Commenting on the findings of the tribunal judges, Croatian president Ivo Josipovic said on April 15 that he was personally shocked by the part of the judgement relating to the JCE, which implied that Croatian political and military leaders planned and carried out ethnic cleansing of Krajina Serbs during Operation Storm.
“While we respect legal aspects of the tribunal's work, that does not mean we will accept political and historic aspects of the judgements rendered by this court. We'll always see our Homeland War as…a defensive war in which we managed to protect our freedom from aggression and criminal politics of [former Serbian president] Slobodan Milosevic,” Josipovic said.
However, Director of the Zagreb-based Centre for Facing the Past – Documenta, Vesna Terselic, said verdict was not unexpected.
“I am not surprised by this decision because the fact is that in August and September 1995, more than 600 civilians were killed and 22,000 houses burnt, and those guilty for these crimes have never been tried,” Terselic said.
“However, I think this verdict is shocking for the Croatian public primarily because they did not have enough information about the trial while it was ongoing, and in months and weeks before the verdict, politicians were saying they were expecting acquittals.”
A lawyer from Zagreb who worked at the Hague tribunal, Anto Nobilo, said the verdict might help Croats finally face up to their past.
“I think it's time Croatia heard what had happened in Krajina in 1995 and what has been systematically hidden from the public eye ever since. When it comes to joint criminal enterprise, I believe facts here are scarce and links among these facts are thin, unlike those relating to crimes committed during Operation Storm,” he said.
Thousands of Croatian citizens watched a live broadcast of the verdict in Zagreb’s main square, Ban Jelacic. Whistling and shouting, they expressed their dissatisfaction with the outcome.
One middle-aged resident of Zadar broke a window and cut himself with glass as a sign of protest against the verdict. In Gotovina’s hometown of Knin, the flag on Knin fortress was flown at half-mast.
However, in Serbia there was a sense of vindication at the outcome of the trial.
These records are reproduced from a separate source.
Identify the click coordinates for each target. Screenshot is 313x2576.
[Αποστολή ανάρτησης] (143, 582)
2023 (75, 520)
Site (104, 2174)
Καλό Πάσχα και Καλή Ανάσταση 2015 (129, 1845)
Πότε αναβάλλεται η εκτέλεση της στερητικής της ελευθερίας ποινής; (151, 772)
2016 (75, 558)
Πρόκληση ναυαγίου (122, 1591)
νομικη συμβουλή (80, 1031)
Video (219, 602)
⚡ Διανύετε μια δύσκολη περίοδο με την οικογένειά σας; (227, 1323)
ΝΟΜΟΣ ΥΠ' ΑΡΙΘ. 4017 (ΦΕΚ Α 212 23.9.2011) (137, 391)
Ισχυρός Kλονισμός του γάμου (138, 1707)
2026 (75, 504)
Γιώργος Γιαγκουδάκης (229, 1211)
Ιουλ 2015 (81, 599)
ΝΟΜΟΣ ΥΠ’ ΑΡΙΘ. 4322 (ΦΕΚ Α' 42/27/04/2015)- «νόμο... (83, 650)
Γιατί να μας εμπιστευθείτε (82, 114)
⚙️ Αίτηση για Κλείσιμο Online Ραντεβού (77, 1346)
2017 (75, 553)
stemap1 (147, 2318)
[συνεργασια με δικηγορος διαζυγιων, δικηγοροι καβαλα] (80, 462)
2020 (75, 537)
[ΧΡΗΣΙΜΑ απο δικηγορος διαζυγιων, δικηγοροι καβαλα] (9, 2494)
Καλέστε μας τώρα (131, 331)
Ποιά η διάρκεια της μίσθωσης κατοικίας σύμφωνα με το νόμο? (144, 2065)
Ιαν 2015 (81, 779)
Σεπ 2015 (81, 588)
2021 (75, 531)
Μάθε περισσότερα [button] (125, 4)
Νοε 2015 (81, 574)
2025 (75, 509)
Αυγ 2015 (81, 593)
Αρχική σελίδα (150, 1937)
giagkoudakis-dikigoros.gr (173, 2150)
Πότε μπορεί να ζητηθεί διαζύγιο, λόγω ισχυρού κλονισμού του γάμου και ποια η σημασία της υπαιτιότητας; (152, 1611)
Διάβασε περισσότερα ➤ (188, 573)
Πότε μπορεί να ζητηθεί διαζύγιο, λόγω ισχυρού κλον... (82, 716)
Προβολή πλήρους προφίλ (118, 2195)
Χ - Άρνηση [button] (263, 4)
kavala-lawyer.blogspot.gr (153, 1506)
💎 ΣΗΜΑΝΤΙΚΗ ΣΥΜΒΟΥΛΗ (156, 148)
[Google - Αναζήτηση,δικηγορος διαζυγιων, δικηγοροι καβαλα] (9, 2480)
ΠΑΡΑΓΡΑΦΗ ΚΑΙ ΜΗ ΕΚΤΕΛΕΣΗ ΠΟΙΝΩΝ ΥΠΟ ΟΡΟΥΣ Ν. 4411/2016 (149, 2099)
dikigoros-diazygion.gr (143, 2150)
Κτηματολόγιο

“We are satisfied because the Hague judges have found that the Croatian military and political leadership was responsible for the crimes committed during Operation Storm, and that the exodus of Serbs from Krajina was planned,” said Petar Dzodan, president of the Association of Serbs Expelled from Croatia and Krajina.
Svetlana Logar from a Belgrade-based agency for researching public opinion, Ipsos Strategic Marketing, believes the verdict will affect the way people in Serbia view the tribunal.
“It would be only natural to expect that the attitude of Serbian citizens towards the Hague tribunal now changes and becomes more positive. One of the biggest problems people in Serbia have had with the tribunal so far is the fact that the majority of indictees tried by this court have been of Serb nationality and they were the ones receiving the longest sentences,” she said.
“But after the verdict against Gotovina and Markac, one would expect that attitude to change, at least a little bit.”
Enis Zebic and Branka Mihajlovic are IWPR contributors in Zagreb and Belgrade respectively.